Capita anche alle migliori pipe: dopo numerose fumate, la radica può saturarsi di residui, condensati e catrami. Il risultato è una fumata che perde la sua naturale dolcezza per diventare amara, acre o eccessivamente forte. Se la pulizia ordinaria con gli scovolini non è più sufficiente, esiste un metodo tradizionale, efficace e sicuro per riportare la pipa al suo splendore originale: il trattamento al sale grosso.
Perché la pipa diventa amara?
Il legno di erica (radica) è un materiale poroso. Con il tempo, gli oli del tabacco e l'umidità penetrano nelle fibre. Quando questi depositi si accumulano eccessivamente, "soffocano" il legno, alterando il sapore del tabacco. Il trattamento per osmosi con il sale è la soluzione ideale per estrarre queste impurità in modo profondo.
La procedura: come pulire la pipa con il sale grosso
1. Preparazione della camera di combustione
Rimuovete il bocchino e assicuratevi che il cannello sia libero da ostruzioni. Inserite uno scovolino pulito all'interno del condotto della pipa fino a farlo spuntare leggermente all'interno del fornello: questo servirà a proteggere il foro di tiraggio ed evitare che il sale vi penetri all'interno.
2. Il riempimento
Riempite il fornello fino all'orlo con sale grosso.
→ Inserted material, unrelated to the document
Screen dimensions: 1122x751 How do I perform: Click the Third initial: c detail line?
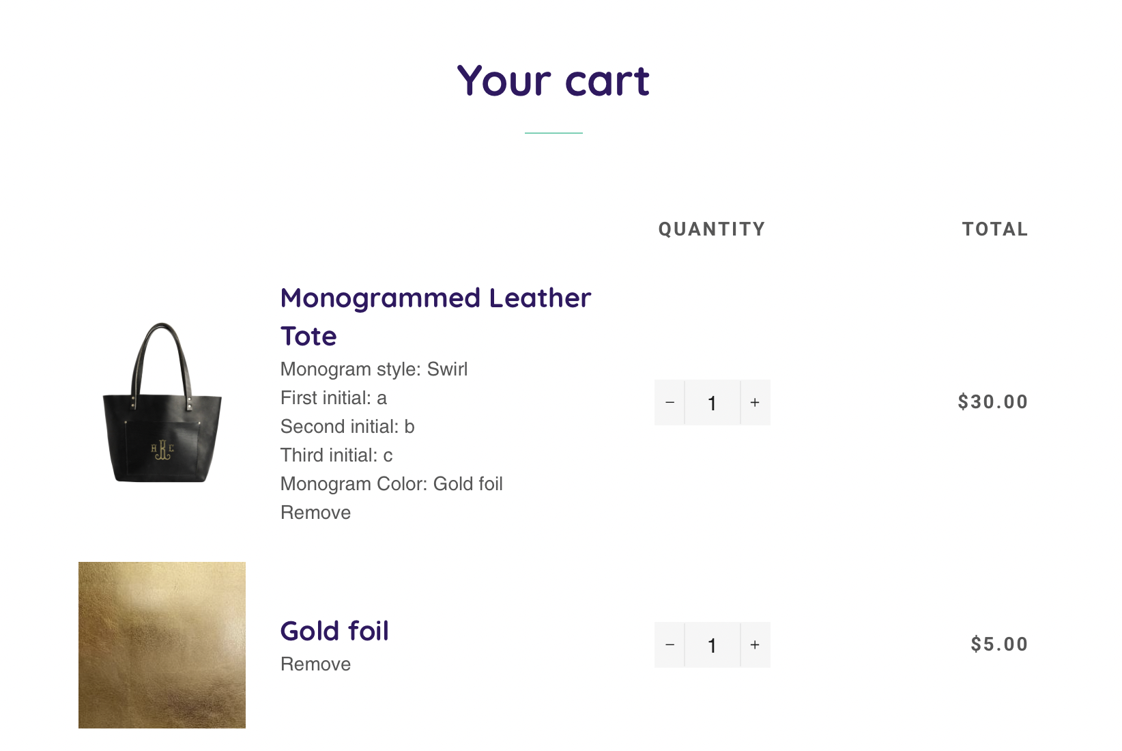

Il Consiglio dell'Esperto – Attenzione all'Alcol: Utilizziamo esclusivamente sale grosso e rigorosamente a secco. La sua granulometria impedisce ai cristalli di incastrarsi nei pori della radica. Sconsigliamo caldamente l'aggiunta di alcol o liquidi nel fornello. Oltre a rovinare il finissaggio esterno, l'alcol penetra in profondità nelle fibre porose del legno; durante la fumata successiva, il calore della fiamma surriscalda i residui alcolici intrappolati, provocando picchi termici incontrollati che rischiano di bruciare la radica o causare crepe irreparabili nella testa della pipa.
3. Il tempo di riposo (24 ore)
Lasciate riposare la pipa in posizione verticale per almeno 24 ore. Durante questo arco di tempo, avverrà un processo fisico di osmosi: il sale agirà come una spugna, attirando a sé l'umidità e gli oli amari.
4. Verifica e svuotamento
Passate le 24 ore, noterete che il sale ha assunto una colorazione scura (marrone o grigiastra). È la prova visibile che il trattamento ha rimosso i residui nocivi dalla radica. Svuotate il fornello e assicuratevi che non rimanga alcun granello all'interno.
Risultato: una fumata rigenerata
Dopo il trattamento, la vostra pipa risulterà più leggera, asciutta e, soprattutto, neutra. Molti dei nostri clienti ci manifestano grande soddisfazione dopo aver applicato questo metodo, poiché permette di recuperare anche pipe che sembravano ormai compromesse.
Se dopo il primo ciclo la pipa dovesse risultare ancora leggermente amara, il procedimento può essere ripetuto più volte senza controindicazioni per il legno.